Robert Dardanne, presidente da Association Forêt Vierge, disse à AP que a organização entregou ao Instituto Raoni todo o dinheiro que era devido. A organização forneceu registros indicando a remessa de 14.200 euros (76 mil reais) após a viagem de arrecadação de recursos em 2011 e pouco mais de 80.000 euros (430 mil reais) após a campanha de 2019. Não foram apresentados registros de pelo menos quatro campanhas anteriores, no entanto, sob a alegação de que a legislação francesa só exige que eles sejam conservados por uma década. Raoni e outros próximos a ele dizem que esses valores são insignificantes em comparação aos milhões que Dutilleux lhes havia reiteradamente prometido.

Raoni acusou Dutilleux publicamente em 2016 de tê-lo induzido a assinar um documento mal traduzido, que dificultava a captação de recursos por uma organização sem fins lucrativos concorrente. O cacique também acusou Dutilleux de usar a imagem para fins comerciais.

Em 2019, ele abordou Raoni e se ofereceu para mediar um encontro entre o cacique e o presidente francês Emmanuel Macron, além de outras importantes figuras europeias. Durante as reuniões, Macron concordou em doar um milhão de euros (5,3 milhões de reais) para o Instituto Raoni e outro povo do Xingu. O dinheiro acabou sendo enviado ao Instituto Raoni por intermédio da Agência Francesa de Desenvolvimento e da organização Conservação Internacional.

O rompimento

No ano passado, Dutilleux visitou Raoni e o convenceu a embarcar em uma última viagem para ajudar a promover seu mais recente documentário, prometendo ao cacique que arrecadariam recursos expressivos para o povo. Raoni aceitou a proposta com relutância. A situação já se tornara mais grave na Amazônia. Madeireiros e garimpeiros ilegais ganharam espaço no governo de extrema direita de Jair Bolsonaro e o desmatamento aumentou drasticamente. Mesmo após a eleição de Lula, que prometeu acabar com o desmatamento ilegal, estima-se que 240 hectares da Amazônia brasileira sejam derrubados a cada dia.
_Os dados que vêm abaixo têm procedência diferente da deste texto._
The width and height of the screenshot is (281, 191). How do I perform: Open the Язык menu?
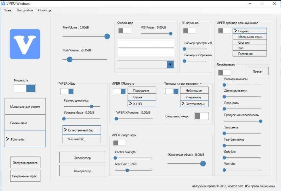(8, 10)
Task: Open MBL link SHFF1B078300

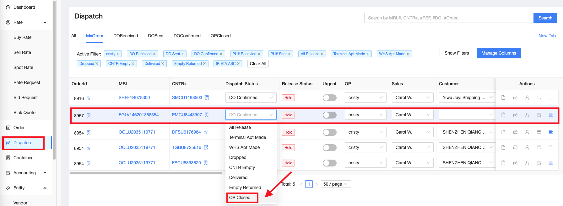Action: [134, 98]
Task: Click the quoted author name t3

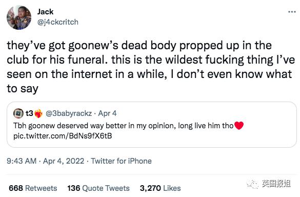Action: point(29,113)
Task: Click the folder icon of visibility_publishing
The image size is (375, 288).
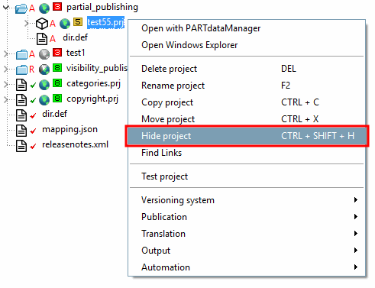Action: coord(21,70)

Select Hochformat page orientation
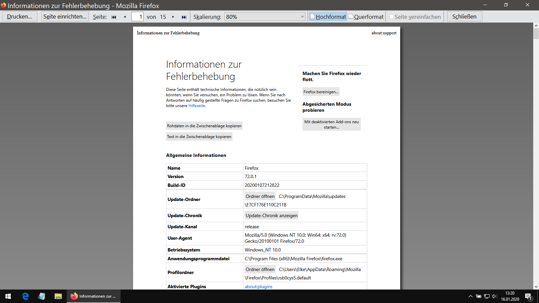(x=328, y=17)
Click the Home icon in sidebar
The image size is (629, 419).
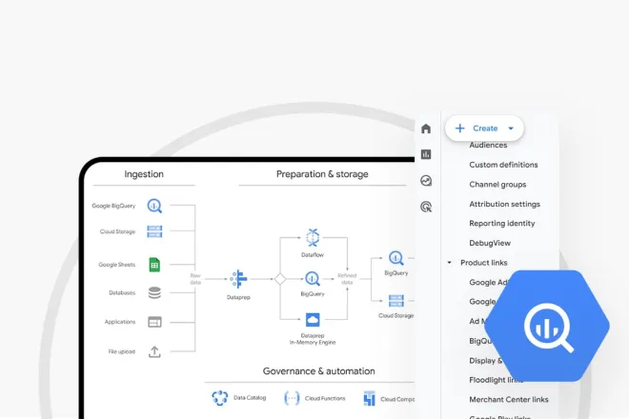pos(426,129)
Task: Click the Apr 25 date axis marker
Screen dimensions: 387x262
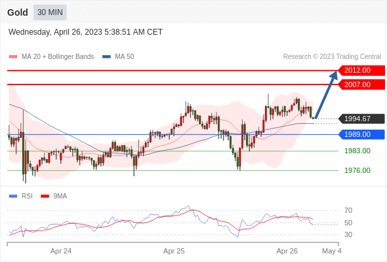Action: (174, 251)
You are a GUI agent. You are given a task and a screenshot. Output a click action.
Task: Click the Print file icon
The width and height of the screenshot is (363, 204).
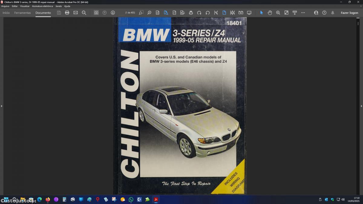click(x=67, y=13)
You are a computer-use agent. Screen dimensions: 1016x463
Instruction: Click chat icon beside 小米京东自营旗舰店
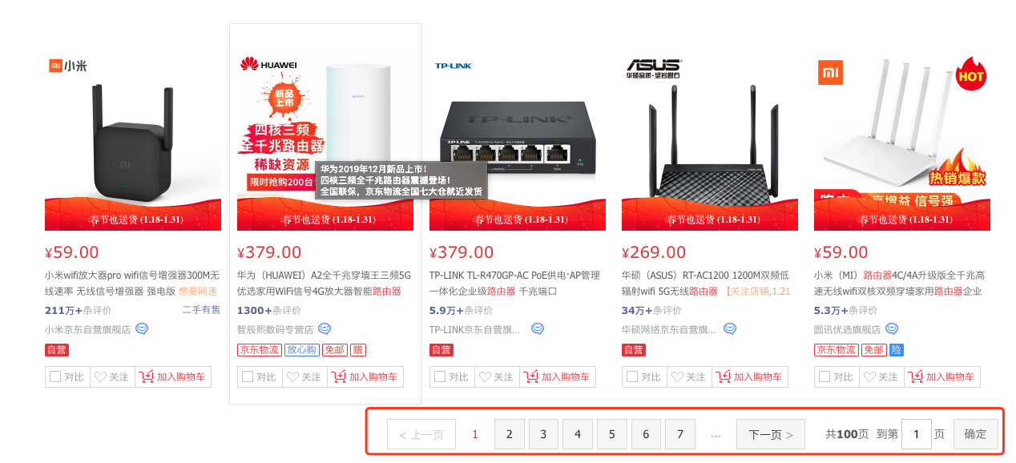point(142,328)
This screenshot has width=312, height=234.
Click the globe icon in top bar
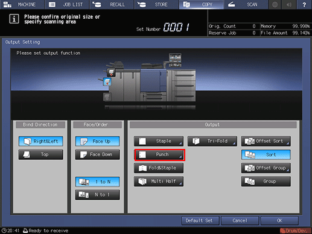275,4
Raoni e líderes Kayapó viam as promessas de Dutilleux com ceticismo. Mas aqueles que conhecem o cacique dizem que não se surpreenderam com sua decisão de se unir ao cineasta na Europa.

“Ele vê muito além das disputas mesquinhas entre egos e famílias”, diz o ambientalista francês Philippe Barre, que já trabalhou com Raoni no passado. “O que importa para ele é que os assuntos importantes surjam (...) mesmo que alguém encha os próprios bolsos no processo.”

Os Kayapó mais próximos de Raoni disseram à AP que o cacique finalmente cortou relações com Dutilleux. Como prova disso, destacaram que ele não compareceu à estreia no Rio, em outubro, do filme de Dutilleux, “Raoni: uma amizade improvável”.